Source data
::::::::
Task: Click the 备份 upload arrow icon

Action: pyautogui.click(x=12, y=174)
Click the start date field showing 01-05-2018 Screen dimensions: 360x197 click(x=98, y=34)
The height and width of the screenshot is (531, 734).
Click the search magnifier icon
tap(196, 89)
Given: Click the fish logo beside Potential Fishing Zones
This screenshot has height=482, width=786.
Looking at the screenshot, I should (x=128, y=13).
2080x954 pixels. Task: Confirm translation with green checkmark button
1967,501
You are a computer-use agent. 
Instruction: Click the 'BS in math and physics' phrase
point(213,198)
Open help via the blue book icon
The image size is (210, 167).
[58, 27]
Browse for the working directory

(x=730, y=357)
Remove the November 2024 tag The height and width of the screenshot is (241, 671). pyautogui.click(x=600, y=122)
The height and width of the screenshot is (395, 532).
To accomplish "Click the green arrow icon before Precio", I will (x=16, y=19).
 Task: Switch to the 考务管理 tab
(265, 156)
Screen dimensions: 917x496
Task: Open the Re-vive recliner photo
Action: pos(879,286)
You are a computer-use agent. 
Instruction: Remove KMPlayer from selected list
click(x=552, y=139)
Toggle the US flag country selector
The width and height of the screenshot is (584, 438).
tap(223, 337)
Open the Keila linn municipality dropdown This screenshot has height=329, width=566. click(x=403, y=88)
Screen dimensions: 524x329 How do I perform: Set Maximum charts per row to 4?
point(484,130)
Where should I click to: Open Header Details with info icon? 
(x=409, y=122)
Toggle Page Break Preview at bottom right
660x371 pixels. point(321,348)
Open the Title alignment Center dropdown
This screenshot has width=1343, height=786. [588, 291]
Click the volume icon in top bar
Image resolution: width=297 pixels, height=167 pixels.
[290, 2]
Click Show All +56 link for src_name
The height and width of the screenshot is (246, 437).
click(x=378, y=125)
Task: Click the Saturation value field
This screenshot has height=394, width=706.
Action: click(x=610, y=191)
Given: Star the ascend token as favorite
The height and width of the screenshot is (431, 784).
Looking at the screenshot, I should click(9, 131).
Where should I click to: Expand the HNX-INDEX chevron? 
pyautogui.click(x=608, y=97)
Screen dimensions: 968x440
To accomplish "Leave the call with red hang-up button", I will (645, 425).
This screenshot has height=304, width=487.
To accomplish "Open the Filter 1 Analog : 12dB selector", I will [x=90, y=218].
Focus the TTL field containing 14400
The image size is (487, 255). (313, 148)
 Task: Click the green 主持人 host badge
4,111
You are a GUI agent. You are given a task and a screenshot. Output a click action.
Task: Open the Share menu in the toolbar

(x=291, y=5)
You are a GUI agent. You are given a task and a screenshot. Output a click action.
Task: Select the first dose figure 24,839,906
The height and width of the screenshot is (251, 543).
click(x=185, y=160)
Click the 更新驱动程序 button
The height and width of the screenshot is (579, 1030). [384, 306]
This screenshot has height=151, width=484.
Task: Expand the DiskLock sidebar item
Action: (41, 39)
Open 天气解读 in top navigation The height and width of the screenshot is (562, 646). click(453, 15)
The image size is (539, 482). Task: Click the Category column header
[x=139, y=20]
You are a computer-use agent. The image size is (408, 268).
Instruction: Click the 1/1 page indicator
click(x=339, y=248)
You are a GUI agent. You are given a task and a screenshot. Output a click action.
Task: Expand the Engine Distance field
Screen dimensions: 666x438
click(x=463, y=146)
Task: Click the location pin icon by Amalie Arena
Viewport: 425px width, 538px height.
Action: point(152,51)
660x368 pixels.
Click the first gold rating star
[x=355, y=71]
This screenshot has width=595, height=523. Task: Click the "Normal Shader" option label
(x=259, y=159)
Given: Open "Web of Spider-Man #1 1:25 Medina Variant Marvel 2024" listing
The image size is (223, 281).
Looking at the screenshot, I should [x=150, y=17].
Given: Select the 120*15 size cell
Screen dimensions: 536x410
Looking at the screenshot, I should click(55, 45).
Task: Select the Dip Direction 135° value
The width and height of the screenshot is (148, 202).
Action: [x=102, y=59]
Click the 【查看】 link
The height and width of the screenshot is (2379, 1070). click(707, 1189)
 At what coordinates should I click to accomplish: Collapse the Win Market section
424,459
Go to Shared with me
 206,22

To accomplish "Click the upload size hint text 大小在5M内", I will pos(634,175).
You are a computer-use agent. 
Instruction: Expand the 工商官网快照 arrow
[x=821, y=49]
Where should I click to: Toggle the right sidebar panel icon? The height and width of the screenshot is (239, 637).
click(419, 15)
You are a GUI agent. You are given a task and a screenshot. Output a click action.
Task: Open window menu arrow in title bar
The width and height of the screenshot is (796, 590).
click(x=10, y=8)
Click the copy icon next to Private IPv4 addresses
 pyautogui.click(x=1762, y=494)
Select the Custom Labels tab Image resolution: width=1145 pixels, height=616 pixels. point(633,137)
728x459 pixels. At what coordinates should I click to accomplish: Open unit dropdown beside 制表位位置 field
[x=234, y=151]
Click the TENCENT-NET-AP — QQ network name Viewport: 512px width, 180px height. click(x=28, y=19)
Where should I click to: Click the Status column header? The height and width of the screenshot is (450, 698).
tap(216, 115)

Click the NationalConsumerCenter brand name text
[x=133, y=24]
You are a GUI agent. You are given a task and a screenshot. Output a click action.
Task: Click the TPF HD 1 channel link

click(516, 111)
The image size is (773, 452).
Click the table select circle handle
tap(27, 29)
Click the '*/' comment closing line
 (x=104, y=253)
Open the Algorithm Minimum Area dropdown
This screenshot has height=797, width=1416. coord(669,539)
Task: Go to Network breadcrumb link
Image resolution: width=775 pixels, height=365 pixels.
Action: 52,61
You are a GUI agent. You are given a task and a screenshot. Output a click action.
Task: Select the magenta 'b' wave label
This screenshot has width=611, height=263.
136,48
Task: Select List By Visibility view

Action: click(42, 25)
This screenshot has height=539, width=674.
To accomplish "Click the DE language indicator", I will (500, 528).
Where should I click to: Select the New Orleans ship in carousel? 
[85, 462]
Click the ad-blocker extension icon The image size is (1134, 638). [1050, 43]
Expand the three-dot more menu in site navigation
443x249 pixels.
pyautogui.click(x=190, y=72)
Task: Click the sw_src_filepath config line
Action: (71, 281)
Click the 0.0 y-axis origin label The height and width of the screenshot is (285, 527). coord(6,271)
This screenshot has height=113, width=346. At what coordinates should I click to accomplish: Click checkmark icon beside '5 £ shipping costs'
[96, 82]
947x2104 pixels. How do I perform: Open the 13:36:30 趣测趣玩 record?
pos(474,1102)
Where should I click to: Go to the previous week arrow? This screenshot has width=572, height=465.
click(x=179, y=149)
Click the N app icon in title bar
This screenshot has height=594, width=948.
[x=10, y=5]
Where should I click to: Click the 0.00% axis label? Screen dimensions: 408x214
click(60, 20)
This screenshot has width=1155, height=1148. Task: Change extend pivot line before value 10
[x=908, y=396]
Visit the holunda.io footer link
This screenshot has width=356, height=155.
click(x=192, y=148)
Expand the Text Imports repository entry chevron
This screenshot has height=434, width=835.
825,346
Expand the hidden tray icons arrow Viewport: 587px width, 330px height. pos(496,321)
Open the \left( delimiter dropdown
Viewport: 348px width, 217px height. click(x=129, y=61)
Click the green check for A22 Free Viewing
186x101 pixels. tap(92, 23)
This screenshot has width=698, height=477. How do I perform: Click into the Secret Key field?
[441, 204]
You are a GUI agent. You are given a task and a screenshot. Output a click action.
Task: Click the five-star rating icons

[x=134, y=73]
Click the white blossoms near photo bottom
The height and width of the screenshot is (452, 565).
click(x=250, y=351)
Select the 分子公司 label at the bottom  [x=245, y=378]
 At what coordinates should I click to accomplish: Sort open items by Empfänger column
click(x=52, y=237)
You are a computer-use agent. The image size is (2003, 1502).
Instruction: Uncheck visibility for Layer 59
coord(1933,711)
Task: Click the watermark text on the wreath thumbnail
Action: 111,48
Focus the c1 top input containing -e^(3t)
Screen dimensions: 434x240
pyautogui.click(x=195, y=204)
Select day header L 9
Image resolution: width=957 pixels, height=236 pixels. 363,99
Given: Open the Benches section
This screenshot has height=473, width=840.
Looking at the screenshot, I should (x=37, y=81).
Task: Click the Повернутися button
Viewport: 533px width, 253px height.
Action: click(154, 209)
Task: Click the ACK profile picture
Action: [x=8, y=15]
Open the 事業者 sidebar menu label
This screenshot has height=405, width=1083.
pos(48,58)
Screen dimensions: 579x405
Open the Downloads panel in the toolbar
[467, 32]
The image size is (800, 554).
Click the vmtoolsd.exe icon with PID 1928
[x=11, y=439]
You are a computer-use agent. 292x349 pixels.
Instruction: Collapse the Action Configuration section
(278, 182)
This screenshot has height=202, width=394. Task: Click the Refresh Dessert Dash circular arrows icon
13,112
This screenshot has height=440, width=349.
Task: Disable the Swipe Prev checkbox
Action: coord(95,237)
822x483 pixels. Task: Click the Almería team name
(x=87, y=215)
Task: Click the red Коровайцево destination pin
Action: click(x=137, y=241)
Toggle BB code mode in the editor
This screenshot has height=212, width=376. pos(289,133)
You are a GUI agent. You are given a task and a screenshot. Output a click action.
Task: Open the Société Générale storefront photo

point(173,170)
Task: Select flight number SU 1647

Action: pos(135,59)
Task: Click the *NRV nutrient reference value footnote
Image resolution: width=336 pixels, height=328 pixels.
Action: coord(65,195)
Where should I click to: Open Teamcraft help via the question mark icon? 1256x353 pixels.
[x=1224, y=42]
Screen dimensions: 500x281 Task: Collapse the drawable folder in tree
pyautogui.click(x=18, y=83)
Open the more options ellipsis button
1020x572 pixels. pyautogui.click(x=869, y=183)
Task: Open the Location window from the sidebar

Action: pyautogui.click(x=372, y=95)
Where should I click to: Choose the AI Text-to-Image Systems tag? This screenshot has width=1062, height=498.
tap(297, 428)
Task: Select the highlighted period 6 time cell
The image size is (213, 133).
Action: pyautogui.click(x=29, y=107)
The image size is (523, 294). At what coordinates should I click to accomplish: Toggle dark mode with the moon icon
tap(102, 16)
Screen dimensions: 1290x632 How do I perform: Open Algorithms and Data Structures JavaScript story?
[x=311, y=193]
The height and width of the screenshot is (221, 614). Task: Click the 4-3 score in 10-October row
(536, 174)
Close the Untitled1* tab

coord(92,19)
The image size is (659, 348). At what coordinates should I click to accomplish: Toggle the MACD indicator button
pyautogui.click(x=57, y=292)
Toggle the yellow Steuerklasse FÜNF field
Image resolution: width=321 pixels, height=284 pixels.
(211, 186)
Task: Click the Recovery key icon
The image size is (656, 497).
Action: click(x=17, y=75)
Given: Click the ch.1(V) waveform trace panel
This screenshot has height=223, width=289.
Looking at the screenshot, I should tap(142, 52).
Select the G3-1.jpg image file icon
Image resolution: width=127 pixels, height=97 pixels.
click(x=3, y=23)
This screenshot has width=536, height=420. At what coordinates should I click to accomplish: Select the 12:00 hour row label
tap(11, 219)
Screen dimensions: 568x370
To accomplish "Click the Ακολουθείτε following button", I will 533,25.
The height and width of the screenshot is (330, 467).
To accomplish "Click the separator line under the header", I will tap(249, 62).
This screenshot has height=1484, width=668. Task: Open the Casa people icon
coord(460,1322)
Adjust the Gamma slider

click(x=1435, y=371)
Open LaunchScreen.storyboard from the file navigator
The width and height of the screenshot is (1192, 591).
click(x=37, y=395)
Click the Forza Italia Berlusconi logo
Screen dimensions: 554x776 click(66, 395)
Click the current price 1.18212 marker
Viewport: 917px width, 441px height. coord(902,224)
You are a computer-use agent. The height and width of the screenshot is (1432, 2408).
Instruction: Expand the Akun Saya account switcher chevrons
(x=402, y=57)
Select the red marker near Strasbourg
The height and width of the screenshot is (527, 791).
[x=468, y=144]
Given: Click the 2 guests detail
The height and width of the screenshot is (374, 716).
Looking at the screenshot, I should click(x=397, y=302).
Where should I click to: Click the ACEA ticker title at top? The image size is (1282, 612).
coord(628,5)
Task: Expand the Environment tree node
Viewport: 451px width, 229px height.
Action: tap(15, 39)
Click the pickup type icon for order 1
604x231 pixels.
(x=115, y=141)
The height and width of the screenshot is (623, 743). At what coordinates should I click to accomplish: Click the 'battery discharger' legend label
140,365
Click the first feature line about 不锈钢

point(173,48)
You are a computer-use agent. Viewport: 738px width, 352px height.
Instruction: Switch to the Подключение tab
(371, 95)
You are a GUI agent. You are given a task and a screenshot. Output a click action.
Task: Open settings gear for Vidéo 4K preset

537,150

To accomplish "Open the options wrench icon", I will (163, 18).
::::::::
:: BRIEF ::
Starting at the line containing "You are a computer-use agent. Viewport: 738px" and ending at the end of the data above, write those lines out again with "gear" swapped for "cog" and everything else left as is.

:: TASK RESULT ::
You are a computer-use agent. Viewport: 738px width, 352px height.
Instruction: Switch to the Подключение tab
(371, 95)
You are a GUI agent. You are given a task and a screenshot. Output a click action.
Task: Open settings cog for Vidéo 4K preset

537,150

To accomplish "Open the options wrench icon", I will (163, 18).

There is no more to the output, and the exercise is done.